Ya gotta give me that!!?
#3 by Richard Warnick on June 29, 2012 - 3:26 pm
The moving to Canada stuff is the best non sequitur since “get government out of my Medicare.”
#4 by Shane on June 29, 2012 - 3:54 pm
I wonder how many frothing right wingers travelled to the border only to be turned away for a lack of papers. Great irony, or the greatest irony?
#5 by brewski on June 29, 2012 - 4:06 pm
Or is another irony that our liberal neighbors to the north have much stricter immigration laws and enforcement than we do?
#6 by cav on June 29, 2012 - 4:29 pm
On the flip side of ‘them’ moving to Canada, is ‘us’ moving to Canada. It’s becoming clear; there’s not room enough for all of the stupids, and all of the smarts in this shrinking USofA (that could easily be said of the planet). Somebody’s got to go!
If only there was some way to recover ‘community’, egalitarian solidarity.
Perhaps greater tax-cuts, and broader distribution of guns is the answer.
#7 by Shane on June 29, 2012 - 10:40 pm
Is there another industrialized nation without universal healthcare? I think the republicans may have to head into Mexico to find their heaven.
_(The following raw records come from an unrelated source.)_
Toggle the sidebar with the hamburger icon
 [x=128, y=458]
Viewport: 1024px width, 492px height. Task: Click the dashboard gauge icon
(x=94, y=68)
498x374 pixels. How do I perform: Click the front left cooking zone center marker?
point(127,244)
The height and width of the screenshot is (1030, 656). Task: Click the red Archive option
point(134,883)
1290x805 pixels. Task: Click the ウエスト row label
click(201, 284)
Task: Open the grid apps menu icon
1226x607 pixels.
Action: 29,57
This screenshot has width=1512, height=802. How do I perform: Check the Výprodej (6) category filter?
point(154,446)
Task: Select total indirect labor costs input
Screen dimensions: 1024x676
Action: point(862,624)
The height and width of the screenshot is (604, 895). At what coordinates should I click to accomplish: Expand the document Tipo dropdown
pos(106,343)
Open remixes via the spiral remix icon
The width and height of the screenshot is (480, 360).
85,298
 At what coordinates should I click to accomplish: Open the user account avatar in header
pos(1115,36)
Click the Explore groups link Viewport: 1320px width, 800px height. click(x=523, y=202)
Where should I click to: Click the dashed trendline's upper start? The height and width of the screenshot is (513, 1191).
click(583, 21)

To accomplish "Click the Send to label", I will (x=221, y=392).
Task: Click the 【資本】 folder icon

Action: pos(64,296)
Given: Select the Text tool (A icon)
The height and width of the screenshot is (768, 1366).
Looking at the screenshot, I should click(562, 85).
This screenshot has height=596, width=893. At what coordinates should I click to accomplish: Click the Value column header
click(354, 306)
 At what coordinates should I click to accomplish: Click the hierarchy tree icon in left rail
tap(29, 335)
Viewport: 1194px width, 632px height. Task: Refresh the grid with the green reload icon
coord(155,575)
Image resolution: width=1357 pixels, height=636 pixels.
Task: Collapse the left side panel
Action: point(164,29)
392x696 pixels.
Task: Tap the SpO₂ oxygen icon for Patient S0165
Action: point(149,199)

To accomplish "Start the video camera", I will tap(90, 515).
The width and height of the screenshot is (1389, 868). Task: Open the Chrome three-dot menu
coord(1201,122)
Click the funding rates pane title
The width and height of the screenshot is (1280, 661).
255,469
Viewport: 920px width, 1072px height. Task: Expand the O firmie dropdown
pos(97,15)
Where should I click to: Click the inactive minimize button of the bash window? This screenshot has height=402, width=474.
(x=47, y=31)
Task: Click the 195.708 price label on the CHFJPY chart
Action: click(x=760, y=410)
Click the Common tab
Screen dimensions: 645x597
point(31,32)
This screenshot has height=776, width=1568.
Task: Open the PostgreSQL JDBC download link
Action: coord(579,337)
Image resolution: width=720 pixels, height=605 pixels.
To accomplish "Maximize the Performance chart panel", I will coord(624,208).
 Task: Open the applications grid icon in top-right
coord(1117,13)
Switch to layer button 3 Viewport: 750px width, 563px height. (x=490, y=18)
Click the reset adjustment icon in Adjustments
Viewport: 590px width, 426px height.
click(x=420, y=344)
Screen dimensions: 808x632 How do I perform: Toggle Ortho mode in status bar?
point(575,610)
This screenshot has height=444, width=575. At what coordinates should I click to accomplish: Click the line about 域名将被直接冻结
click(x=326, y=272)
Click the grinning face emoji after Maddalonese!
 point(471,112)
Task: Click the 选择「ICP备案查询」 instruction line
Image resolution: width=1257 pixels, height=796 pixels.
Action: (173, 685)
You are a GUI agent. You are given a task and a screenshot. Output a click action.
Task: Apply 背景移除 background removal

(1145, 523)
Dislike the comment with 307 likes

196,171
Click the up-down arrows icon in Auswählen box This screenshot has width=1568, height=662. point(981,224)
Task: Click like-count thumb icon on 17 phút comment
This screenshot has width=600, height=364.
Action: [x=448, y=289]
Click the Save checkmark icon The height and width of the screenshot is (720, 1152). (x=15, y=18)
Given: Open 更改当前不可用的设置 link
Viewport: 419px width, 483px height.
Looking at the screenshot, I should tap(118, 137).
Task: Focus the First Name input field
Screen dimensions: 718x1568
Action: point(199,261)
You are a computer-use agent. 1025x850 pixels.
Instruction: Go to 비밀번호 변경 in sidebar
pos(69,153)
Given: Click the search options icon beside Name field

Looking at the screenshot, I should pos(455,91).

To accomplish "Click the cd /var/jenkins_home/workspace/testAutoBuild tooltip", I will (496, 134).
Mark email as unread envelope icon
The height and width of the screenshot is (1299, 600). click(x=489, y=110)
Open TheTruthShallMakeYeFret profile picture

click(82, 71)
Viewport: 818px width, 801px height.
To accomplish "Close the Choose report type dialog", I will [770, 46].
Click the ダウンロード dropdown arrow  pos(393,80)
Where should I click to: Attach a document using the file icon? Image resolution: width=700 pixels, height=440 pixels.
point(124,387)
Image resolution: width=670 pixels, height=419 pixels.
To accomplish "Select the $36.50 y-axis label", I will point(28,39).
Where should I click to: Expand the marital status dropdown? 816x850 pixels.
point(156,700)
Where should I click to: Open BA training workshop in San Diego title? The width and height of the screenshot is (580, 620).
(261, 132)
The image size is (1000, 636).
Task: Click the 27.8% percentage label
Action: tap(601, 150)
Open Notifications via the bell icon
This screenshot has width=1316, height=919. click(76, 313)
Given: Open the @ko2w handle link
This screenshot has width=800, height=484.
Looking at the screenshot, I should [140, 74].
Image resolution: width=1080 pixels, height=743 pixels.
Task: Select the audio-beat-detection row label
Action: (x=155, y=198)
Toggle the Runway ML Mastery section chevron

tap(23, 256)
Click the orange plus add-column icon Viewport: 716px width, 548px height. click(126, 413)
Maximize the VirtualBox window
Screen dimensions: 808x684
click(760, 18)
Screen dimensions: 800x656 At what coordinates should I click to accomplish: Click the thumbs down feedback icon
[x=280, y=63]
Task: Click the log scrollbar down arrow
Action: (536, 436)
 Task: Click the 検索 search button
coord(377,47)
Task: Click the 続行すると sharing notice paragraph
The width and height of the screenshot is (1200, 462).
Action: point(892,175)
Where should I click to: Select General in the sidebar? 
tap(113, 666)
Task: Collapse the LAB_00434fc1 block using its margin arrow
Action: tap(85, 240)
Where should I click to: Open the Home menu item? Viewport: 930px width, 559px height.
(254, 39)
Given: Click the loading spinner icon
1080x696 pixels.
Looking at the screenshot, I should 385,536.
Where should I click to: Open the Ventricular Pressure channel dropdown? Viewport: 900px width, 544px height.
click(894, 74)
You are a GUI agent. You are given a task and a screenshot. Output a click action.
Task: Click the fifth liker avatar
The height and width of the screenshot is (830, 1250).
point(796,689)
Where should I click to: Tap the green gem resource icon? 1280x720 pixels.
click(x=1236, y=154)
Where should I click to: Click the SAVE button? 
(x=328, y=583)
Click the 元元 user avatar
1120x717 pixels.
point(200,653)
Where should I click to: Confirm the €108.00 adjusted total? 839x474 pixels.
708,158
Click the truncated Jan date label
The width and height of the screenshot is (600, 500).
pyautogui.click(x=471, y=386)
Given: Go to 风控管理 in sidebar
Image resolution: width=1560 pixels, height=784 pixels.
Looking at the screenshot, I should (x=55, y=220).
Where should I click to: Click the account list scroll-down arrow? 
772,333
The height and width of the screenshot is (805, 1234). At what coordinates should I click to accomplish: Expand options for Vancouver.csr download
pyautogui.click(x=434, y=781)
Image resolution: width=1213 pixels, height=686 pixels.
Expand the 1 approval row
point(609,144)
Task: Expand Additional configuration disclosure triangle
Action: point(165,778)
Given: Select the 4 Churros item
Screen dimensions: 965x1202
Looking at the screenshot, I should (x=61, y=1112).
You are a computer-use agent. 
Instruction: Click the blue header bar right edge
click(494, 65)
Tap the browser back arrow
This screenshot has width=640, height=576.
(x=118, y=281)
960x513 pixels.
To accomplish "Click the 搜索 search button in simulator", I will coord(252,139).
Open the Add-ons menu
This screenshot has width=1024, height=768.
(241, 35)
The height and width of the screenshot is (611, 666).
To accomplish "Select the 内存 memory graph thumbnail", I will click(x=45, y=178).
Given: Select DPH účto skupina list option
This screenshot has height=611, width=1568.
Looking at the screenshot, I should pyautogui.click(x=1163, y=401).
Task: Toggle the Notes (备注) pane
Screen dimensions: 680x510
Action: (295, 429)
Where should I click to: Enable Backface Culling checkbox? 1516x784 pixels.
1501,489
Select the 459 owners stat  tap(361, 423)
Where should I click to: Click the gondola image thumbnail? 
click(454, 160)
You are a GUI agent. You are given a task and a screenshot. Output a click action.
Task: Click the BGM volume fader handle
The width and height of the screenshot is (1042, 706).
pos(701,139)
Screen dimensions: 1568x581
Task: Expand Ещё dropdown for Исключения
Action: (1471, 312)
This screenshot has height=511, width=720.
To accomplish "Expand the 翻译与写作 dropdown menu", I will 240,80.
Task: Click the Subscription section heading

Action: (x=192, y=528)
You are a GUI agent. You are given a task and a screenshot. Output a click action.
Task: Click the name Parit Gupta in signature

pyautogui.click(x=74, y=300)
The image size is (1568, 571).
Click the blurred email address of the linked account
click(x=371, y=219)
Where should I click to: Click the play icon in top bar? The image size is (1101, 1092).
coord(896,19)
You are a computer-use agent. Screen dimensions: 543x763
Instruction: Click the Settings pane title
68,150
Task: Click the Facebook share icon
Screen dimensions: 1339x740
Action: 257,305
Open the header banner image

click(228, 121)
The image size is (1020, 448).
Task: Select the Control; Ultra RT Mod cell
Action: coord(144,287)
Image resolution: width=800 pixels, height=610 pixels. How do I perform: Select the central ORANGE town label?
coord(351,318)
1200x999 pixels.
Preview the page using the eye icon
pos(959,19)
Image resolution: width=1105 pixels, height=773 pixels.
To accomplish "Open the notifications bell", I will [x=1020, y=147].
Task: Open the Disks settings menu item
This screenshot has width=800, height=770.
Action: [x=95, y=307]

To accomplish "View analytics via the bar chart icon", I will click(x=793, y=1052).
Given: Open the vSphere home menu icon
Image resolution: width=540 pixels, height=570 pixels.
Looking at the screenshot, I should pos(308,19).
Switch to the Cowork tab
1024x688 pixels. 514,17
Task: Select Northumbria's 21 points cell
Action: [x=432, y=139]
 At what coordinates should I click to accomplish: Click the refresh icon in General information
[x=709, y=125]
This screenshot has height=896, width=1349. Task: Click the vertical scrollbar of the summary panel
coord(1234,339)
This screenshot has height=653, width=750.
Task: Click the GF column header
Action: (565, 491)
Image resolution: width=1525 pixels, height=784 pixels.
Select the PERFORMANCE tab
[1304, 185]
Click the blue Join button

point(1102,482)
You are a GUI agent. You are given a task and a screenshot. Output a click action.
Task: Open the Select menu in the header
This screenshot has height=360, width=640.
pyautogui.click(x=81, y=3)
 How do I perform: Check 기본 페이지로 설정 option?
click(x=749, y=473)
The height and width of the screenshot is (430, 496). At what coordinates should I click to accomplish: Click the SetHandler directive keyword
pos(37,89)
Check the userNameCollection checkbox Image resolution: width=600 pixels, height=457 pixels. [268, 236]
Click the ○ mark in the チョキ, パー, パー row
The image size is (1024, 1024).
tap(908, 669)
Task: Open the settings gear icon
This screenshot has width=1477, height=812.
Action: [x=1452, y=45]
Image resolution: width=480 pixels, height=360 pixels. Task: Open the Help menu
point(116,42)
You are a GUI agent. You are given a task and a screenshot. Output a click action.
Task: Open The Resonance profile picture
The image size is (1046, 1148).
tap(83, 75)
Maybe that is why bush started a program to have so many guns shipped there….
#8 by brewski on June 30, 2012 - 10:36 am
Per the CBO, Obamacare will result in 50 million Americans not having insurance.
This is not universal healthcare.
“Fewer people are now expected to obtain health insurance coverage from their employer or in insurance exchanges; more are now expected to obtain coverage from Medicaid or CHIP or from nongroup or other sources,” CBO said. “More are expected to be uninsured.”
#9 by Shane on June 30, 2012 - 12:08 pm
Reading brewski, it is fundamental!
#10 by brewski on June 30, 2012 - 1:17 pm
Sorry if quoting the CBO disturbs you.
#11 by shane on June 30, 2012 - 3:44 pm
I am not disagreeing with the CBO. I am just amazed that you still haven’t learned to read.
“Is there another industrialized nation without universal healthcare? I think the republicans may have to head into Mexico”
Keep reading that until your tiny little brain is able to translate english into whatever it is you speak in your head.
Personally I think I will turn the filters back on so I don’t have to read your drivel.
#12 by brewski on June 30, 2012 - 5:45 pm
I read it. I understand it. There is nothing I have said which indicates that I didn’t read it and don’t understand it. Get over yourself. Please don’t read my posts if you refuse to respond in any way that isn’t vacuous.
#13 by Dave on June 30, 2012 - 10:50 pm
Brewski, he said “another country without universal healthcare.” You posted that America doesn’t have universal healthcare. “Another” is a short way of saying “besides here” which includes America. If you are to f’ing stupid to understand basic communication, don’t respond to posts.
Jesus but you are moron. I am starting to agree with Shane, you must be an alter ego of Cliff’s created to drive up traffic, because nobody can be that stupid for real and live!
#14 by cav on July 1, 2012 - 9:30 am
I swear the first time I read “Reading, brewski, it is fundamental.” (comment $9), the first comma was not there!
Makes a world of difference.
#15 by Joan Thomas on July 5, 2012 - 8:56 am
The ‘ultra Right’ sez regarding PPAHC Act (Patient Protection Affordable Health Care) :
“THEY are going to make us all smoke medical marijuana until we are all gay.”
Thanks for taking anti-intellectualism to its logical conclusion.
#16 by Shane on July 5, 2012 - 4:37 pm
I had no idea pot made you gay. Learn something new everyday.
…or is it only medical pot that does that? More research is needed!